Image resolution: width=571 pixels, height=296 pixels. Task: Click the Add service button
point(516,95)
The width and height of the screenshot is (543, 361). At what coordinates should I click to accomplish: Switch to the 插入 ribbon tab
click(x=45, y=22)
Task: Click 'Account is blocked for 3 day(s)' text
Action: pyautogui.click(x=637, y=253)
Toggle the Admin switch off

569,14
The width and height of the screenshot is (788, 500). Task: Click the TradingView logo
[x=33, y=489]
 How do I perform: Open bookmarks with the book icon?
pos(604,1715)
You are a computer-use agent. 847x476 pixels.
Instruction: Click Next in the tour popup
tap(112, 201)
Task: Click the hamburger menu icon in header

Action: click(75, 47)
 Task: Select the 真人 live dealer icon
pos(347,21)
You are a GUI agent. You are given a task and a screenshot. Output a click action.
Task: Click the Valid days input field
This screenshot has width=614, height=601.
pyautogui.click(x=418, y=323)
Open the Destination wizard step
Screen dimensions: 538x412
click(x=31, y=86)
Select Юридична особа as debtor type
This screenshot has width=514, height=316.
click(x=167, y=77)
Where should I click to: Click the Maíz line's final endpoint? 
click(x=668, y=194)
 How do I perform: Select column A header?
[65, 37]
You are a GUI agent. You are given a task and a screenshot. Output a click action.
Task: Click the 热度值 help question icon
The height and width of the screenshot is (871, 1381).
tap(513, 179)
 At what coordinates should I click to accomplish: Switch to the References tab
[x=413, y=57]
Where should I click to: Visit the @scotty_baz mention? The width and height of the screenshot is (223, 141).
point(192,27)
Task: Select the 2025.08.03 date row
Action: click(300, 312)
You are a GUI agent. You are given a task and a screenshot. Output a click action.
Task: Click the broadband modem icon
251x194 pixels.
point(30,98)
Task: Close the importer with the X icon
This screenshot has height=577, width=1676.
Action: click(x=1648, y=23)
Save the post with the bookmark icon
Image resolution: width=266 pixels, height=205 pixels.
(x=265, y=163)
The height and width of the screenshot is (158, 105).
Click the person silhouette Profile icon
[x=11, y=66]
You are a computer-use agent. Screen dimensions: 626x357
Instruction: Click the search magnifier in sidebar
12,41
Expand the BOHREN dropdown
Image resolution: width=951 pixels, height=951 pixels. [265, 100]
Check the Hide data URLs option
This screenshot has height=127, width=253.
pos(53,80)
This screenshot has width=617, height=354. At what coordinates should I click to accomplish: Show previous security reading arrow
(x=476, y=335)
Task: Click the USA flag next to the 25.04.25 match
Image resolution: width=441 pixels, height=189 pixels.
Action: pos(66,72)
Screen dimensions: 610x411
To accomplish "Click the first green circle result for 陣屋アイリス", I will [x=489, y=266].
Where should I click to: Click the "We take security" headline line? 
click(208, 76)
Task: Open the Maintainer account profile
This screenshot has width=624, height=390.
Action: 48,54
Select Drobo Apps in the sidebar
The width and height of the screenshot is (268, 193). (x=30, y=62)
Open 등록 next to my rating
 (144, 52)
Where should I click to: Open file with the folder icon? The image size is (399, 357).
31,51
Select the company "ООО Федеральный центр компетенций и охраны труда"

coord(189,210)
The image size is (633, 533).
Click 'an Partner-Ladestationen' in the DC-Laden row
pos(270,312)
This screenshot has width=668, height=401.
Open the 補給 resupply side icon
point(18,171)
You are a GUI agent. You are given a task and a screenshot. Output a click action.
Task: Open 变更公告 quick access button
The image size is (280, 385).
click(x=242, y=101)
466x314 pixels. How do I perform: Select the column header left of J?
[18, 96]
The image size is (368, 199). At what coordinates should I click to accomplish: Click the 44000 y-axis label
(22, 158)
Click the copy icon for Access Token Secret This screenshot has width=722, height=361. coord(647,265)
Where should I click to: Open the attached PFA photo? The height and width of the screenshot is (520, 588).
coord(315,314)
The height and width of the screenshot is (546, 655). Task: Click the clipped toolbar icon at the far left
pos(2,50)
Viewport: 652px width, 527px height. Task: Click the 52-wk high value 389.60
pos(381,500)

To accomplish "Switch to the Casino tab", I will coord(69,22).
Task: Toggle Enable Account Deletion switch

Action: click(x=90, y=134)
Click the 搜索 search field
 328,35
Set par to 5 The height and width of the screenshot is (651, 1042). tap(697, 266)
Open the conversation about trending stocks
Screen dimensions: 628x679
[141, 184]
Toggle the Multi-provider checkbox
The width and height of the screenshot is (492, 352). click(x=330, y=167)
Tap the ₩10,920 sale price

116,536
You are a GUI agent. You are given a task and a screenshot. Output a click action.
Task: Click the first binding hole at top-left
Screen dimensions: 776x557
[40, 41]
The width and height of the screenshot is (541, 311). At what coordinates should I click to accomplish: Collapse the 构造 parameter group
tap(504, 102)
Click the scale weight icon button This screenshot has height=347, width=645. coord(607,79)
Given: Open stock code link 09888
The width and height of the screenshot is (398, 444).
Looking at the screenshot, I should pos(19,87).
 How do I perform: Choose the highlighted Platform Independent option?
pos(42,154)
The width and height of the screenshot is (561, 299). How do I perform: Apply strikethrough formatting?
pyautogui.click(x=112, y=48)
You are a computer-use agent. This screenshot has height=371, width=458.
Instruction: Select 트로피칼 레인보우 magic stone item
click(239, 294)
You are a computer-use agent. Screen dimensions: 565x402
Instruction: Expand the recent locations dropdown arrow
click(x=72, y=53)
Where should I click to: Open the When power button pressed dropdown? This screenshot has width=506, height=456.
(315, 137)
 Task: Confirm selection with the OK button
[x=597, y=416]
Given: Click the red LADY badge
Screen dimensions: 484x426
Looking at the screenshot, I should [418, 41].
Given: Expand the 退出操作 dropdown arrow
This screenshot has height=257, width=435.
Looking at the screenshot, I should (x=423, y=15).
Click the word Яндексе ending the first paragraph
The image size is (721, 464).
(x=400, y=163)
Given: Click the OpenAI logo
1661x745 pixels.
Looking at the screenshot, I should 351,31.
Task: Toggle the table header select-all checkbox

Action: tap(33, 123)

--- WORK REQUEST ---
Copy each record exactly, leaving nothing out.

--- PROBLEM SOLUTION ---
Image resolution: width=571 pixels, height=296 pixels. Task: Click the Add service button
point(516,95)
The width and height of the screenshot is (543, 361). At what coordinates should I click to accomplish: Switch to the 插入 ribbon tab
click(x=45, y=22)
Task: Click 'Account is blocked for 3 day(s)' text
Action: pyautogui.click(x=637, y=253)
Toggle the Admin switch off

569,14
The width and height of the screenshot is (788, 500). Task: Click the TradingView logo
[x=33, y=489]
 How do I perform: Open bookmarks with the book icon?
pos(604,1715)
You are a computer-use agent. 847x476 pixels.
Instruction: Click Next in the tour popup
tap(112, 201)
Task: Click the hamburger menu icon in header

Action: click(75, 47)
 Task: Select the 真人 live dealer icon
pos(347,21)
You are a GUI agent. You are given a task and a screenshot. Output a click action.
Task: Click the Valid days input field
This screenshot has width=614, height=601.
pyautogui.click(x=418, y=323)
Open the Destination wizard step
Screen dimensions: 538x412
click(x=31, y=86)
Select Юридична особа as debtor type
This screenshot has width=514, height=316.
click(x=167, y=77)
Where should I click to: Click the Maíz line's final endpoint? 
click(x=668, y=194)
 How do I perform: Select column A header?
[65, 37]
You are a GUI agent. You are given a task and a screenshot. Output a click action.
Task: Click the 热度值 help question icon
The height and width of the screenshot is (871, 1381).
tap(513, 179)
 At what coordinates should I click to accomplish: Switch to the References tab
[x=413, y=57]
Where should I click to: Visit the @scotty_baz mention? The width and height of the screenshot is (223, 141).
point(192,27)
Task: Select the 2025.08.03 date row
Action: click(300, 312)
You are a GUI agent. You are given a task and a screenshot. Output a click action.
Task: Click the broadband modem icon
251x194 pixels.
point(30,98)
Task: Close the importer with the X icon
This screenshot has height=577, width=1676.
Action: click(x=1648, y=23)
Save the post with the bookmark icon
Image resolution: width=266 pixels, height=205 pixels.
(x=265, y=163)
The height and width of the screenshot is (158, 105).
Click the person silhouette Profile icon
[x=11, y=66]
You are a computer-use agent. Screen dimensions: 626x357
Instruction: Click the search magnifier in sidebar
12,41
Expand the BOHREN dropdown
Image resolution: width=951 pixels, height=951 pixels. [265, 100]
Check the Hide data URLs option
This screenshot has height=127, width=253.
pos(53,80)
This screenshot has width=617, height=354. At what coordinates should I click to accomplish: Show previous security reading arrow
(x=476, y=335)
Task: Click the USA flag next to the 25.04.25 match
Image resolution: width=441 pixels, height=189 pixels.
Action: pos(66,72)
Screen dimensions: 610x411
To accomplish "Click the first green circle result for 陣屋アイリス", I will [x=489, y=266].
Where should I click to: Click the "We take security" headline line? 
click(208, 76)
Task: Open the Maintainer account profile
This screenshot has width=624, height=390.
Action: 48,54
Select Drobo Apps in the sidebar
The width and height of the screenshot is (268, 193). (x=30, y=62)
Open 등록 next to my rating
 (144, 52)
Where should I click to: Open file with the folder icon? The image size is (399, 357).
31,51
Select the company "ООО Федеральный центр компетенций и охраны труда"

coord(189,210)
The image size is (633, 533).
Click 'an Partner-Ladestationen' in the DC-Laden row
pos(270,312)
This screenshot has width=668, height=401.
Open the 補給 resupply side icon
point(18,171)
You are a GUI agent. You are given a task and a screenshot. Output a click action.
Task: Open 变更公告 quick access button
The image size is (280, 385).
click(x=242, y=101)
466x314 pixels. How do I perform: Select the column header left of J?
[18, 96]
The image size is (368, 199). At what coordinates should I click to accomplish: Click the 44000 y-axis label
(22, 158)
Click the copy icon for Access Token Secret This screenshot has width=722, height=361. coord(647,265)
Where should I click to: Open the attached PFA photo? The height and width of the screenshot is (520, 588).
coord(315,314)
The height and width of the screenshot is (546, 655). Task: Click the clipped toolbar icon at the far left
pos(2,50)
Viewport: 652px width, 527px height. Task: Click the 52-wk high value 389.60
pos(381,500)

To accomplish "Switch to the Casino tab", I will coord(69,22).
Task: Toggle Enable Account Deletion switch

Action: click(x=90, y=134)
Click the 搜索 search field
 328,35
Set par to 5 The height and width of the screenshot is (651, 1042). tap(697, 266)
Open the conversation about trending stocks
Screen dimensions: 628x679
[141, 184]
Toggle the Multi-provider checkbox
The width and height of the screenshot is (492, 352). click(x=330, y=167)
Tap the ₩10,920 sale price

116,536
You are a GUI agent. You are given a task and a screenshot. Output a click action.
Task: Click the first binding hole at top-left
Screen dimensions: 776x557
[40, 41]
The width and height of the screenshot is (541, 311). At what coordinates should I click to accomplish: Collapse the 构造 parameter group
tap(504, 102)
Click the scale weight icon button This screenshot has height=347, width=645. coord(607,79)
Given: Open stock code link 09888
The width and height of the screenshot is (398, 444).
Looking at the screenshot, I should pos(19,87).
 How do I perform: Choose the highlighted Platform Independent option?
pos(42,154)
The width and height of the screenshot is (561, 299). How do I perform: Apply strikethrough formatting?
pyautogui.click(x=112, y=48)
You are a computer-use agent. This screenshot has height=371, width=458.
Instruction: Select 트로피칼 레인보우 magic stone item
click(239, 294)
You are a computer-use agent. Screen dimensions: 565x402
Instruction: Expand the recent locations dropdown arrow
click(x=72, y=53)
Where should I click to: Open the When power button pressed dropdown? This screenshot has width=506, height=456.
(315, 137)
 Task: Confirm selection with the OK button
[x=597, y=416]
Given: Click the red LADY badge
Screen dimensions: 484x426
Looking at the screenshot, I should [418, 41].
Given: Expand the 退出操作 dropdown arrow
This screenshot has height=257, width=435.
Looking at the screenshot, I should (x=423, y=15).
Click the word Яндексе ending the first paragraph
The image size is (721, 464).
(x=400, y=163)
Given: Click the OpenAI logo
1661x745 pixels.
Looking at the screenshot, I should 351,31.
Task: Toggle the table header select-all checkbox

Action: tap(33, 123)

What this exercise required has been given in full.